▶ _Aim of the exercise_
Retype the listing below line for line, with no changes.

▶ _Raw records_
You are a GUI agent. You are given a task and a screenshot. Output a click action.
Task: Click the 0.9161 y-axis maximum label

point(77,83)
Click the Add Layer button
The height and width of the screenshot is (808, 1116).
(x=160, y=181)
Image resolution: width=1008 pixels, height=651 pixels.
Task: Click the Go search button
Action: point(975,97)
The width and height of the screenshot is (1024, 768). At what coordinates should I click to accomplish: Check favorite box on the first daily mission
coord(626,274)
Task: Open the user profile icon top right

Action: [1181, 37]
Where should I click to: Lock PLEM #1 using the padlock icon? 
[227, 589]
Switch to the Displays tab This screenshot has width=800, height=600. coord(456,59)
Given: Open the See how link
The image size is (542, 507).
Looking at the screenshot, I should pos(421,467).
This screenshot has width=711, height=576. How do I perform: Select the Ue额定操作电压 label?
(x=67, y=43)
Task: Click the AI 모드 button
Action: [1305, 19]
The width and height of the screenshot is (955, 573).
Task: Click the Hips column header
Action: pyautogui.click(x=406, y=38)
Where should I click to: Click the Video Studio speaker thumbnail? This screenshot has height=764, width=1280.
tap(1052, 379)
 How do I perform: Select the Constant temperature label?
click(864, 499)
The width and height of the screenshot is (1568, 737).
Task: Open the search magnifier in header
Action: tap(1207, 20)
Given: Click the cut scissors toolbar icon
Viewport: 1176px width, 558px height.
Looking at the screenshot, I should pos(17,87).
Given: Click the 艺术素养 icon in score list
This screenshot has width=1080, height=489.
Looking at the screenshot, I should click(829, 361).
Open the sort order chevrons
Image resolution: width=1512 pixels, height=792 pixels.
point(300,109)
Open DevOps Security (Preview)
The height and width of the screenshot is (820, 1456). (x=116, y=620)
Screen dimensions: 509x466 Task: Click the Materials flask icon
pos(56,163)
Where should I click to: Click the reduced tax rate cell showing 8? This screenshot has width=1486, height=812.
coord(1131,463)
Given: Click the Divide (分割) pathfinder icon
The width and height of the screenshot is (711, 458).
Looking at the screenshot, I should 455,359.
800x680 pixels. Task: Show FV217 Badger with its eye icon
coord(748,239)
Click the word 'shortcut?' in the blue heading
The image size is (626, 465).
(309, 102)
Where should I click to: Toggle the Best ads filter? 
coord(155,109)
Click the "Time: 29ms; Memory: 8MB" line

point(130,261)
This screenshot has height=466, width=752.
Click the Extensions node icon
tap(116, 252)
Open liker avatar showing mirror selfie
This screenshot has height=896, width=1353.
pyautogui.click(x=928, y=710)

▶ _Task output_
You are a GUI agent. You are given a task and a screenshot. Output a click action.
Task: Click the 0.9161 y-axis maximum label

point(77,83)
Click the Add Layer button
The height and width of the screenshot is (808, 1116).
(x=160, y=181)
Image resolution: width=1008 pixels, height=651 pixels.
Task: Click the Go search button
Action: point(975,97)
The width and height of the screenshot is (1024, 768). At what coordinates should I click to accomplish: Check favorite box on the first daily mission
coord(626,274)
Task: Open the user profile icon top right

Action: [1181, 37]
Where should I click to: Lock PLEM #1 using the padlock icon? 
[227, 589]
Switch to the Displays tab This screenshot has width=800, height=600. coord(456,59)
Given: Open the See how link
The image size is (542, 507).
Looking at the screenshot, I should pos(421,467).
This screenshot has width=711, height=576. How do I perform: Select the Ue额定操作电压 label?
(x=67, y=43)
Task: Click the AI 모드 button
Action: [1305, 19]
The width and height of the screenshot is (955, 573).
Task: Click the Hips column header
Action: pyautogui.click(x=406, y=38)
Where should I click to: Click the Video Studio speaker thumbnail? This screenshot has height=764, width=1280.
tap(1052, 379)
 How do I perform: Select the Constant temperature label?
click(864, 499)
The width and height of the screenshot is (1568, 737).
Task: Open the search magnifier in header
Action: tap(1207, 20)
Given: Click the cut scissors toolbar icon
Viewport: 1176px width, 558px height.
Looking at the screenshot, I should pos(17,87).
Given: Click the 艺术素养 icon in score list
This screenshot has width=1080, height=489.
Looking at the screenshot, I should click(829, 361).
Open the sort order chevrons
Image resolution: width=1512 pixels, height=792 pixels.
point(300,109)
Open DevOps Security (Preview)
The height and width of the screenshot is (820, 1456). (x=116, y=620)
Screen dimensions: 509x466 Task: Click the Materials flask icon
pos(56,163)
Where should I click to: Click the reduced tax rate cell showing 8? This screenshot has width=1486, height=812.
coord(1131,463)
Given: Click the Divide (分割) pathfinder icon
The width and height of the screenshot is (711, 458).
Looking at the screenshot, I should 455,359.
800x680 pixels. Task: Show FV217 Badger with its eye icon
coord(748,239)
Click the word 'shortcut?' in the blue heading
The image size is (626, 465).
(309, 102)
Where should I click to: Toggle the Best ads filter? 
coord(155,109)
Click the "Time: 29ms; Memory: 8MB" line

point(130,261)
This screenshot has height=466, width=752.
Click the Extensions node icon
tap(116, 252)
Open liker avatar showing mirror selfie
This screenshot has height=896, width=1353.
pyautogui.click(x=928, y=710)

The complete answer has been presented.